«Si dimostrerà adeguata al difficile compito»
ROMA - Due annunci in pochi minuti: l'ex premier italiano Silvio Berlusconi si ricandida al Senato e non mette veti sulla leader di Fratelli d'Italia (FdI) Giorgia Meloni per accedere alla presidenza del Consiglio dei ministri, convinto che «si dimostrerà adeguata al difficile compito», se il suo nome sarà il più votato e quindi quello indicato al capo dello Stato come premier.
Nel ruolo di "patriarca" della coalizione, il leader di Forza Italia (FI) smuove le acque nell'intento di rafforzare l'immagine di un centrodestra unito che si avvicina alle elezioni anticipate del 25 settembre in linea con la tabella di marcia, e più spedito degli avversari, ancora in alto mare.
Due punti fermi, quindi, si aggiungono al "carniere" pre-elettorale che nascondono però distanze non superate - sui programmi e sulle elezioni regionali, in primis quelle siciliane - e caselle ancora da riempire su candidature e collegi. In particolare, sul peso dei quattro "centristi" della squadra (Unione di Centro/Udc, Noi con l'Italia/NcI, Coraggio Italia/CI e Italia al Centro/Iac), al lavoro sul progetto di una lista unica - al rush finale, secondo più voci - e in cerca di un maggior numero di collegi su cui potrebbe aiutarli Fratelli d'Italia, cedendone alcuni.
Intanto, la nuova discesa in campo annunciata dal Cavaliere toglie il velo sul suo desiderio di rivalsa, mai sopito, dopo la "cacciata" dal Senato nove anni fa per via della cosiddetta legge Severino. «Penso che mi candiderò, così faremo tutti contenti, dopo aver ricevuto pressioni da tanti, anche fuori da Forza Italia», rivela l'ex premier a Radio anch'io.
Sciolta la riserva personale, Berlusconi non si mette di traverso sulla premiership da sempre contesa fra gli alleati. E fa un mezzo endorsement alla leader romana: «Noi abbiamo detto che chi ha più voti proporrà al capo dello Stato il nome del candidato premier, se sarà Giorgia, io sono sicuro che si dimostrerà adeguata al difficile compito».

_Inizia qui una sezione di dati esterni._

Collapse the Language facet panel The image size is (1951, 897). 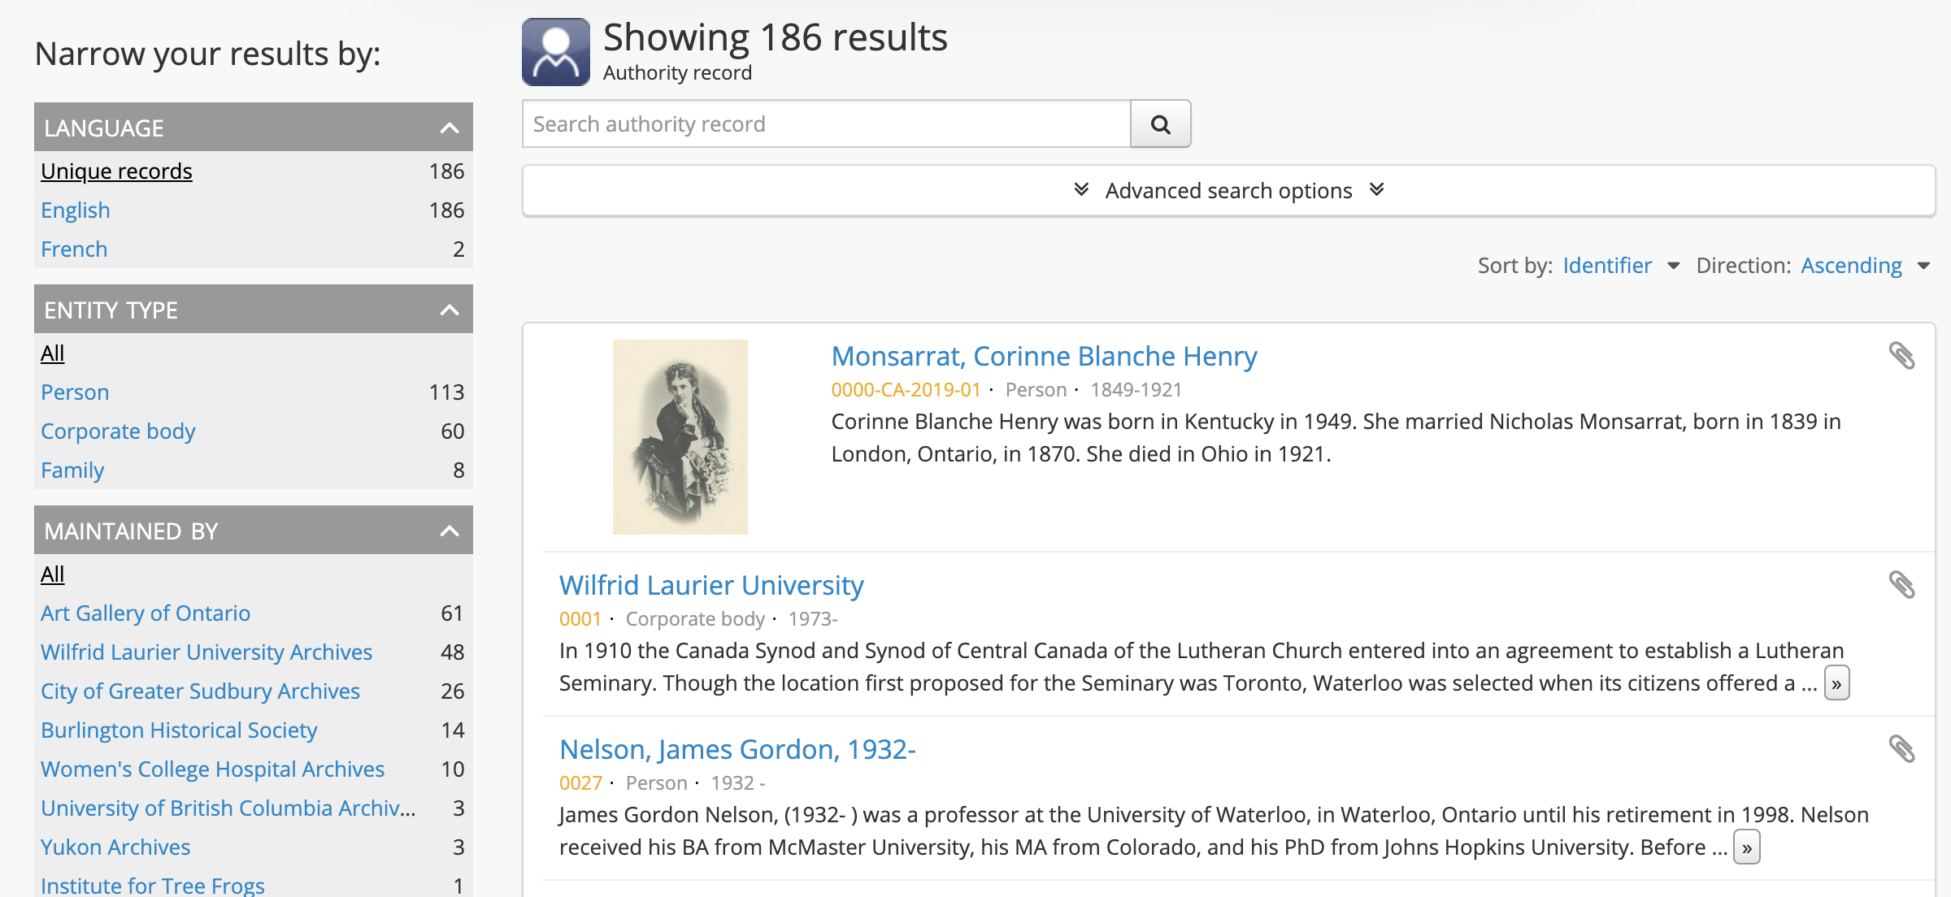449,128
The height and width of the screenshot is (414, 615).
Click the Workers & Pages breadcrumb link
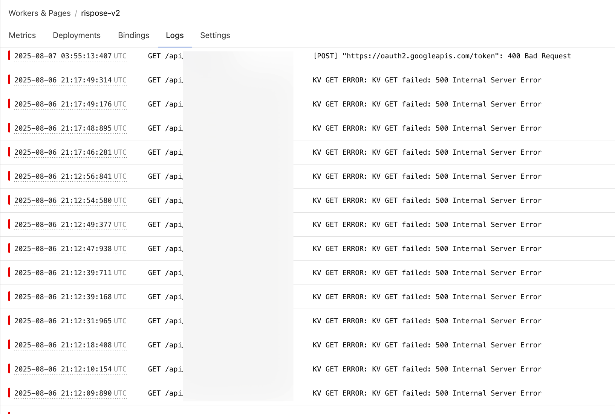point(39,13)
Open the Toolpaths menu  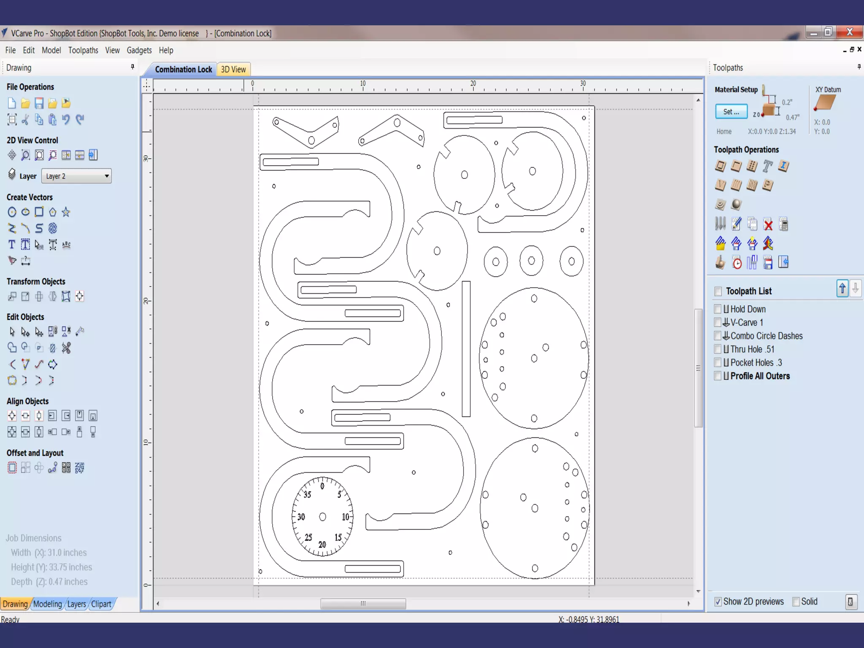(x=83, y=50)
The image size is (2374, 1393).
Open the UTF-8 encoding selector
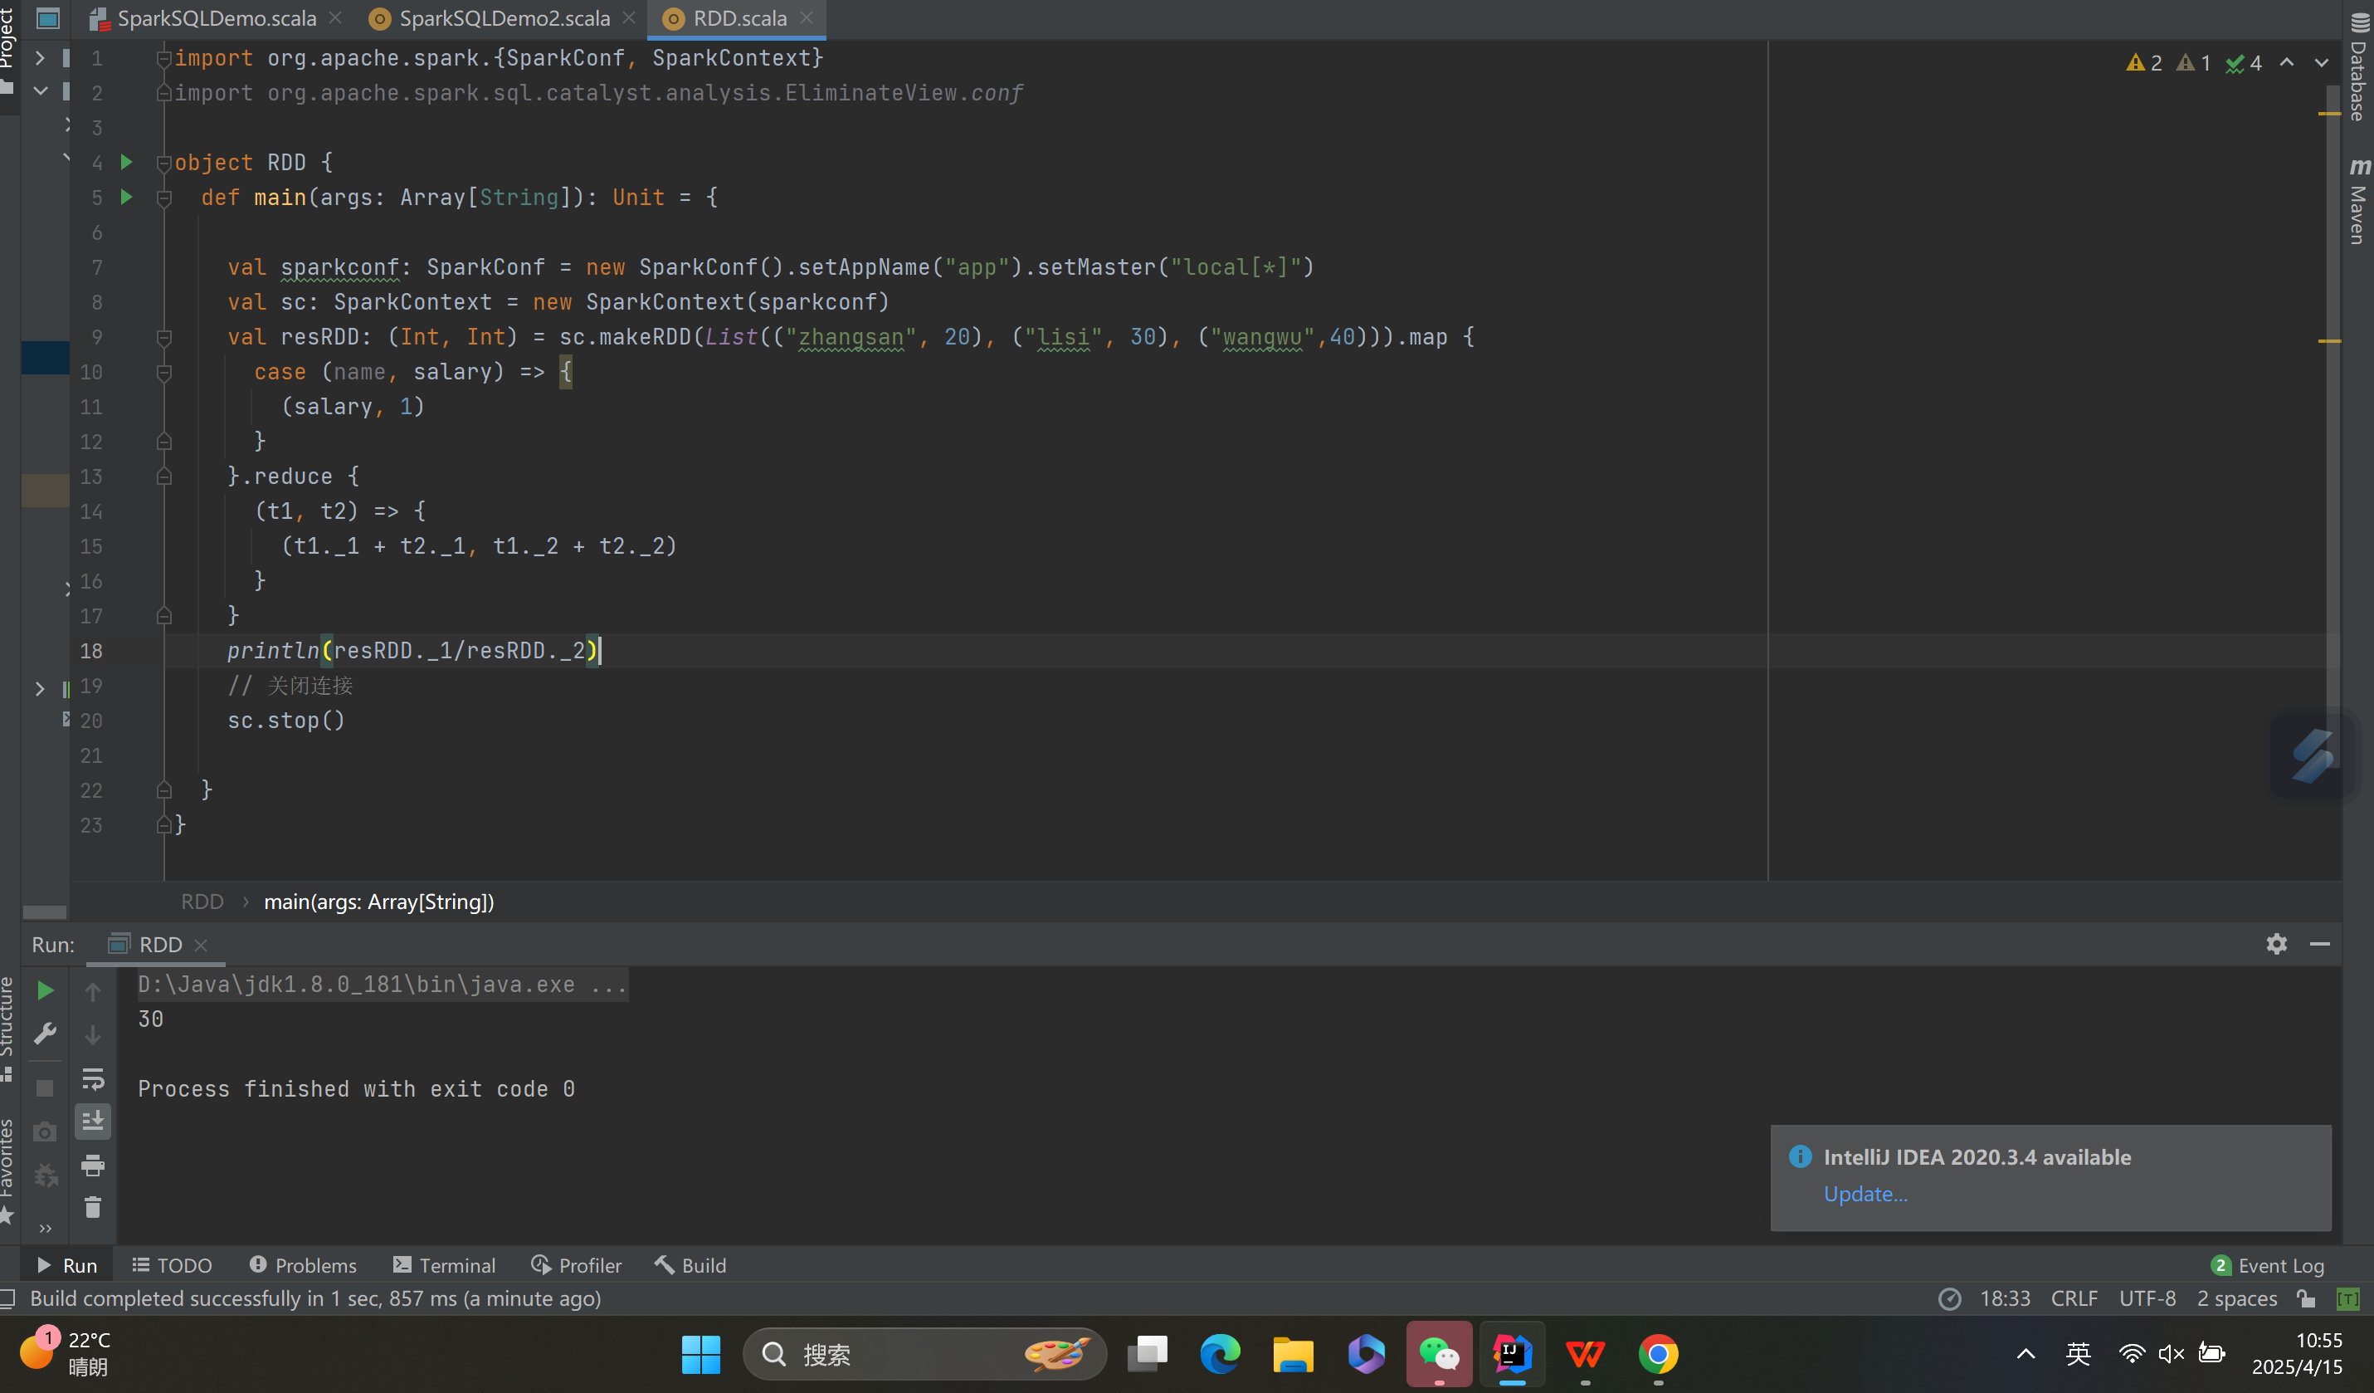pyautogui.click(x=2147, y=1299)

Meloni tace e non ricambia la cortesia. Anzi, sul fronte siciliano alza i toni. Al ritiro annunciato dal governatore Nello Musumeci, per un suo bis da sempre caldeggiato da FdI, e al diritto di prelazione che FI continua a rivendicare lanciando il nome di Stefania Prestigiacomo, Meloni non ci sta. E su Twitter insiste: «In Sicilia il candidato migliore per noi rimane Nello Musumeci». Quindi attacca gli azzurri: «Non ci si può chiedere di sostenere un candidato che saliva sulla Sea watch con il Pd» (Partito democratico) riferendosi appunto alla ministra siciliana, senza citarla.
Ma ormai, complici gli ultimi sondaggi, per FdI il rivale diretto è il Pd di Enrico Letta. Con lui va in scena l'ennesimo battibecco, stavolta sulla posizione internazionale. «Meloni sta cercando di cambiare immagine, di incipriarsi, ma mi sembra una posizione molto delicata, se i punti di riferimento sono (il premier ungherese Viktor) Orban», gli contesta il segretario del Pd.
Lei tira dritto e ribadisce: «La posizione di FdI in politica estera è coerente ed estremamente chiara». E sembra inalberarsi: «Non accettiamo lezioni da chi si erge a paladino dell'atlantismo, ma poi stringe patti con la sinistra radicale nostalgica dell'Urss». Nelle stesse ore gira in linea il videomessaggio riservato alla stampa estera in cui - in inglese, francese e spagnolo - ribadisce la fedeltà all'atlantismo e rimarca la condanna del fascismo «senza ambiguità» fatta dalla destra italiana.
Polemiche a parte, la presidente di FdI va avanti con le sue idee, anche sul governo che verrà. E pur sostenendo un governo politico, in un'intervista al settimanale Panorama, apre a ministri tecnici: «Questo non ci impedirà di avvalerci, se necessario, di competenze che non vengono dalla politica di partito».
Al giornale parla anche di flat tax ma, sulle modalità, prende le distanze dal leader della Lega Matteo Salvini. Per il leghista, la tassa piatta resta al 15% e l'intento è di estenderla, con la stessa aliquota, ai lavoratori dipendenti e famiglie. Più prudente FdI: «Meglio iniziare ad applicarla sui redditi incrementali, cioè sull'aumento del reddito rispetto all'anno precedente», spiega Meloni e rinvia l'estensione a quando «si sarà innescato il meccanismo virtuoso».